An elephant never forgets. It’s true! Elephants have incredible memories. They can recognize other elephants they haven’t seen in years and keep track of where everyone in their herd is at any given time. Their memories help them survive. For example, during droughts, when their usual watering holes dry up, the herd matriarchs (or boss mamas) remember how to get the herd to other sources of water in far away places.

Now you be an elephant!

Trace (using this downloadable template) or draw ten little elephants and cut them out. Make your elephants unique by coloring each one a different color or giving it a special name.

Place each elephant in a different spot around the room. Now take a break and go do something else for a few minutes. When you come back into the room, see if you can remember where everyone in your herd is. For an extra challenge, use more elephants, or watch someone else place them around the room and see if you can still remember where to find them!

See like a Bat

little brown bat illustration

Bats use echolocation to “see” in the dark. Illustration © Kaley McKean, excerpted from Howl like a Wolf!.

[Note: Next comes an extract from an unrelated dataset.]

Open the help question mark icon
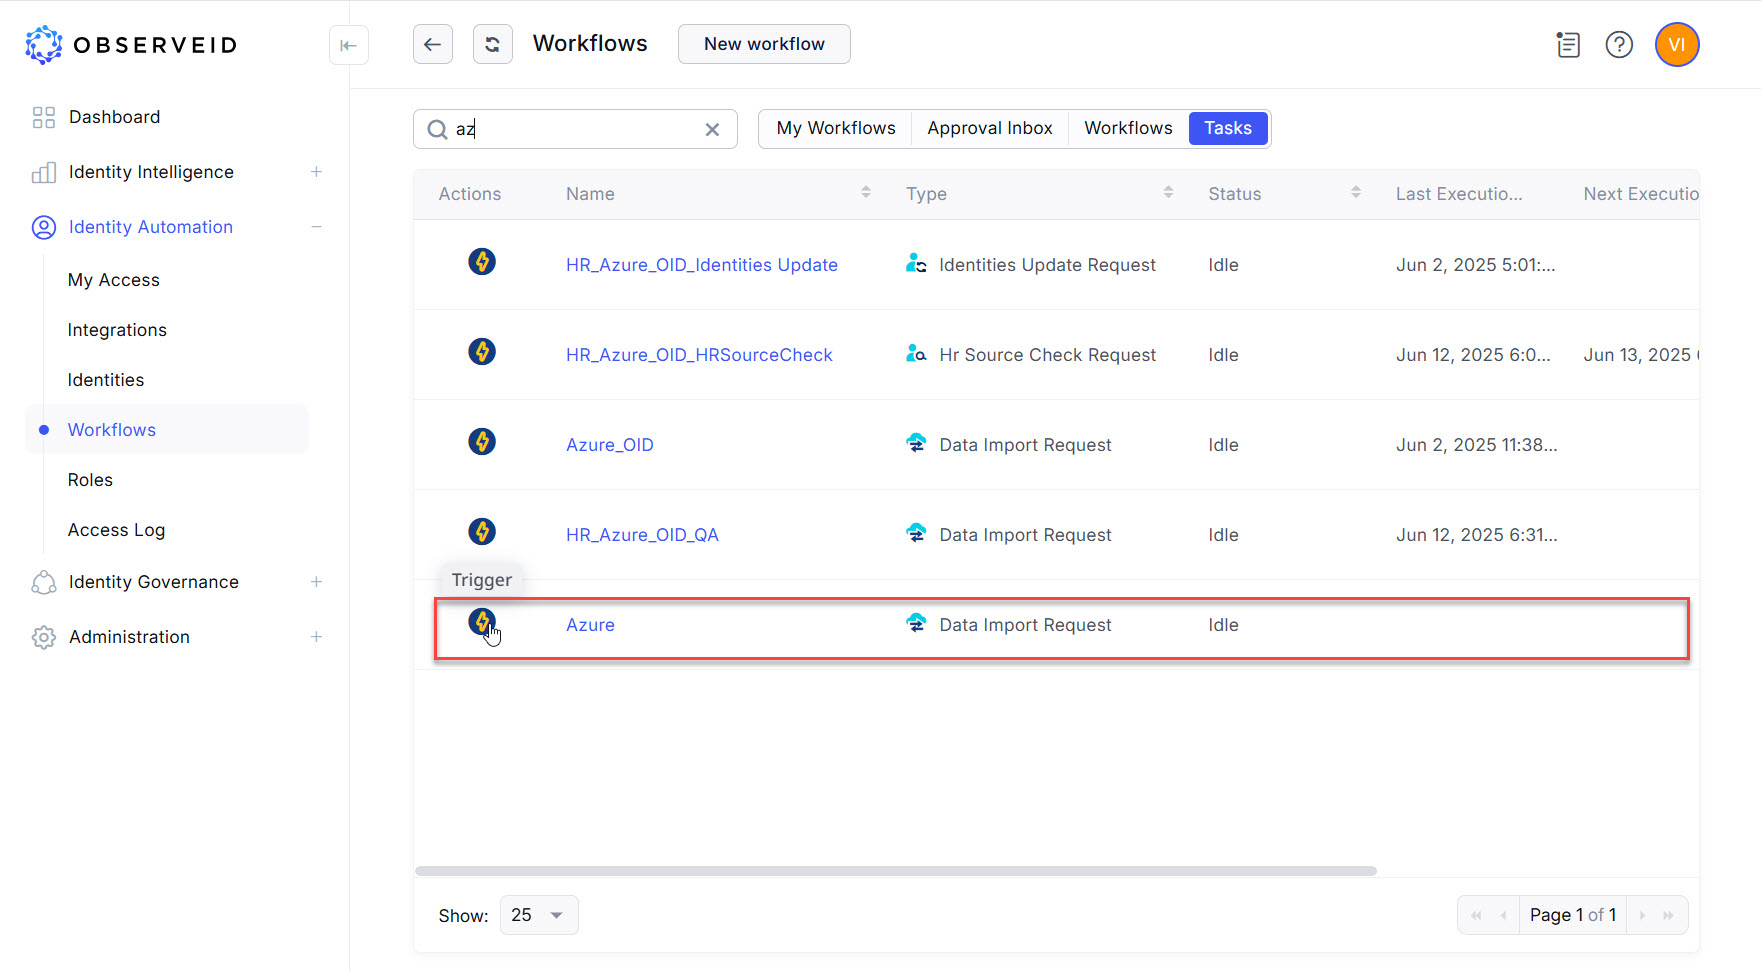 tap(1618, 45)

You may have heard that bats are blind, but that isn’t true. They have eyes, and they mostly work just fine. But, since they’re nocturnal animals and move around only at night, they come with another, extra-special way to “see” in the dark. It’s called echolocation.

As bats zoom through the air, they send little beepy-squeak noises into the air in front of them. Sounds travel like waves in water, so when one of the bat’s beeps hits a tree, cave wall, or fluttering moth, the sound bounces back to the bat as an echo. Bats use these echoes to figure out how big an object is, how far away it is, and if it’s moving. They can even tell if the object is soft, hard, or squishy, just by listening for that echo.

Now you be a bat!

Round up some friends and clear a room of furniture or head outside. Pick one person to be the bat, one to be the mosquito. Everyone else can be trees or rocks or whatever objects they want to be. The goal is to see if the bat can find the mosquito using sound alone. (Note: You can still play this game if you have only one partner. Just forget about the objects and have one person be the bat and the other be the mosquito.)

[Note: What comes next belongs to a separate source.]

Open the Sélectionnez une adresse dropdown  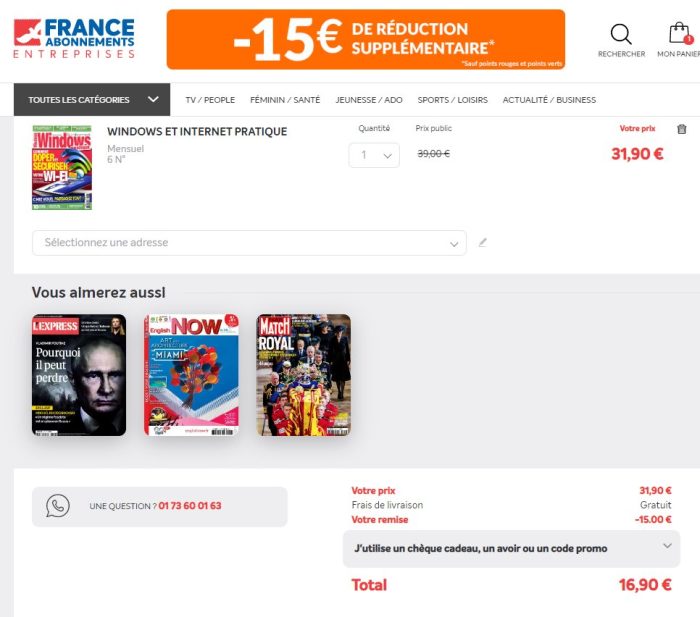(249, 243)
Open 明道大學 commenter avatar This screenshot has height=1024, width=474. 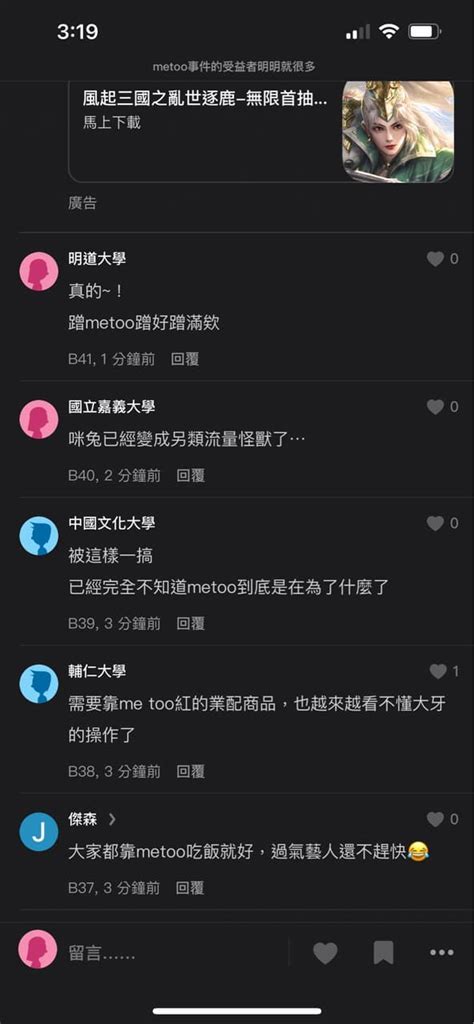pos(39,271)
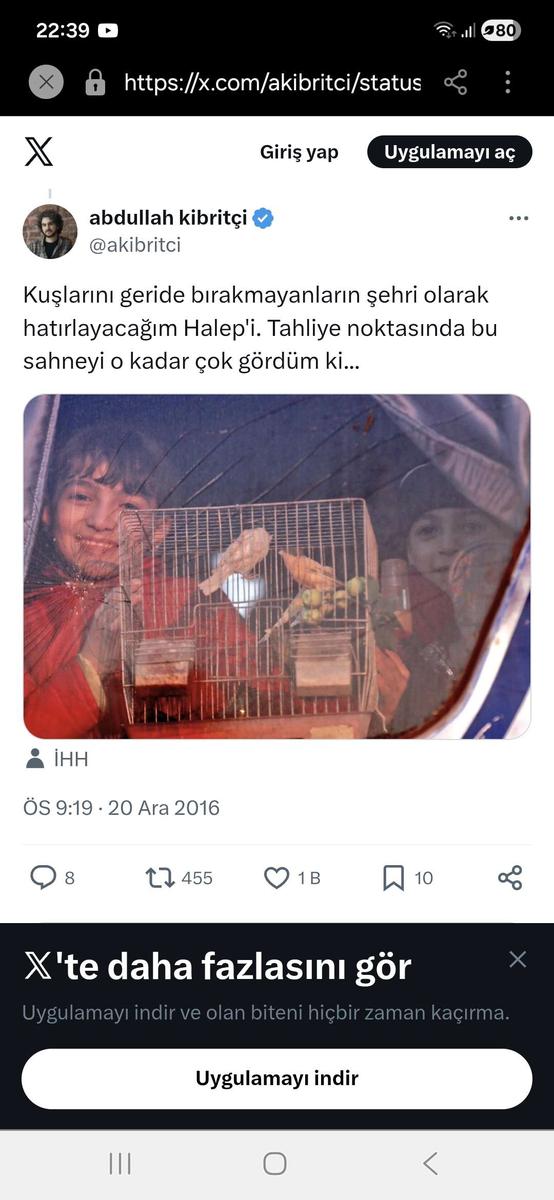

Blindfold the bat. Now have the mosquito and all the objects spread out and quietly stand in one place as the bat slowly walks around making squeaky sounds.

If you’re an object and the bat stands facing you, clap to echo back at them so they know you’re there. If you’re the mosquito and the bat squeaks while it’s facing you, make a loud buzzing sound. The bat should avoid running into objects while it walks toward the buzzing mosquito.

Howl like a Wolf

gray wolf illustration

Gray wolves are social animals that live in packs with extended family members. Illustration © Kaley McKean, excerpted from Howl like a Wolf!.

Gray wolves are social animals, so they like to hang out with their fellow wolves. They live in a pack with their parents, older siblings, and littermates. Most of the time, their pack is on the move, hunting and patrolling the borders of their territory. Why do wolves howl?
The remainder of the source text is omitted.